Like all sponges, the body of Axinella polypoides is formed by a set of cells each having a definite functionality. The body is hollow, consists of pores or holes and has a cylindrical main shaft, usually erect. Sponges can form branches or fans which are oval at the end. In the case of Axinella polypoides the branches are rounded. Its surface is smooth and has a yellow or orange color. The body length usually varies between 20 cm and 25 cm.
The Common Antlers Sponge lives on rocky bottoms at depths of 20 to 100 meters. It can also be found in colder seas like those of northern Europe. This species can be flexible at the top part but hard at the lower section.
Sponges are formed by pores through which water enters. The sponge captures the plankton and other nutrients and absorbs the oxygen. The amount of water which some sponges filter is quite considerable, usually 200,000 times the volume of the animal every 24 hours.
Most sponges are hermaphrodites (each adult can act as either the female or the male in reproduction). Axinella polypoides can reproduce sexually or asexually.
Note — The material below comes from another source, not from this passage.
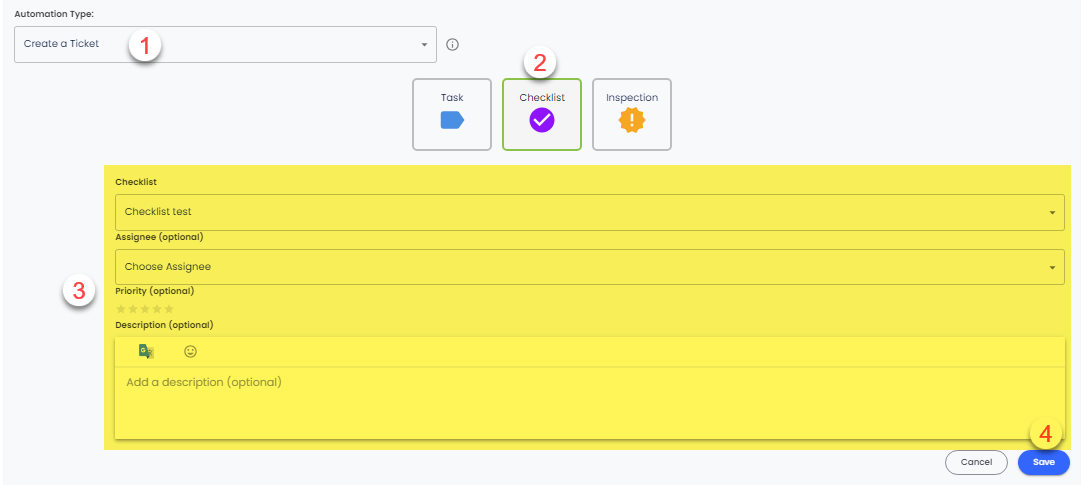The image size is (1081, 485).
Task: Select the Checklist ticket type card
Action: coord(542,114)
- In sexual reproduction, some released sperm randomly floats to another sponge with the water current. If a sperm is caught by another sponge’s collar cells (choanocytes), fertilization of an egg by the travelling sperm takes place inside the sponge. The resulting tiny larva is released and is free-swimming; it uses tiny cilia (hairs) to propel itself through the water. The larva eventually settles on the sea floor, becomes sessile and grows into an adult.
- In asexual reproduction, fragments of their body (buds) are broken off by water currents and carried to another location, where the sponge will grow into a clone of the parent sponge (its DNA is identical to the parent’s DNA).